Exec, corporate shifts shake distribution sector

PARIS — Confusing at the best of times, the protean French distribution scene is likely to cause even seasoned American Film Market goers to scratch their heads this year.

Since time immemorial, the name Jean Labadie has been associated with Bac, but not anymore. In a move that sent shock waves through the French biz, Labadie, still a shareholder in Bac, was evicted by his company’s majority shareholder Millimages last month.

Other upheavals include the new independence of Mars Distribution, formerly StudioCanal’s theatrical arm, which has gone solo with its long-standing topper Stephane Celerier at the helm.

Celerier was ousted from StudioCanal at the beginning of this year in a particularly ill-timed move on the company’s part — he had just been named France’s distributor of the year for delivering StudioCanal one of its best theatrical years on record. Initially, Celerier will handle the release of a number of titles that were already on the outfit’s lineup at StudioCanal, such as Cedric Klapisch’s “Paris” and Emir Kusturica’s “Promise Me This.”

Other Gallic shake-ups include:

  • Gaumont’s separation from Sony-Columbia. Francois Clerc, the joint venture’s former marketing topper, took over as the Gallic company’s distribution topper July 1.

  • The arrival of Olivier Snanoudj, former director of the French exhibitor’s org FNCF, as deputy managing director of Warner France, in charge of theatrical distribution.

  • Warner Bros. France’s former marketing topper Philippe Desandre’s appointment as head of StudioCanal Distribution.

“These changes aren’t conjunctural, it is just coincidence that they’ve happened around the same time,” says Snanoudj, who’ll be handling upcoming releases such as “Beowulf” and the French laffer “L’Auberge rouge.”

Be that as it may, for sales agents and producers hoping to sell their films to French distributors at the AFM, there’s a learning curve to manage as they deal with new faces — or familiar ones with different remits and budgets.

Gaumont’s Clerc says the French major plans to make a couple of acquisitions a year. Recent pickups included Sean Ellis’ “Cashback” and BBC docu “Planet Earth,” which bowed in France on Oct 10. “Those two films show that we really have a broad scope, both in terms of budget and editorial choice,” says Clerc.

Yves Chevalier, Gaumont’s scout-in-chief, will be at the AFM looking for titles that it can also sell internationally as well as release in France.
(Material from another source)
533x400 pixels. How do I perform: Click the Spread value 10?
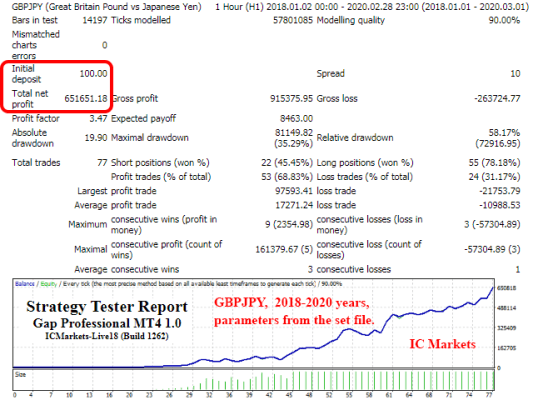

As for Mars Distribution, the creation of a new indie distributor means still more competition in the Gallic marketplace.

While Celerier has already acquired a handful of French films, international indie fare also will be a part of the equation going forward as the company heads toward its target of 15-18 releases a year.

“France is a crowded marketplace,” Celerier notes. “It’s up to us to prove there’s room for another player by the quality of our choices.”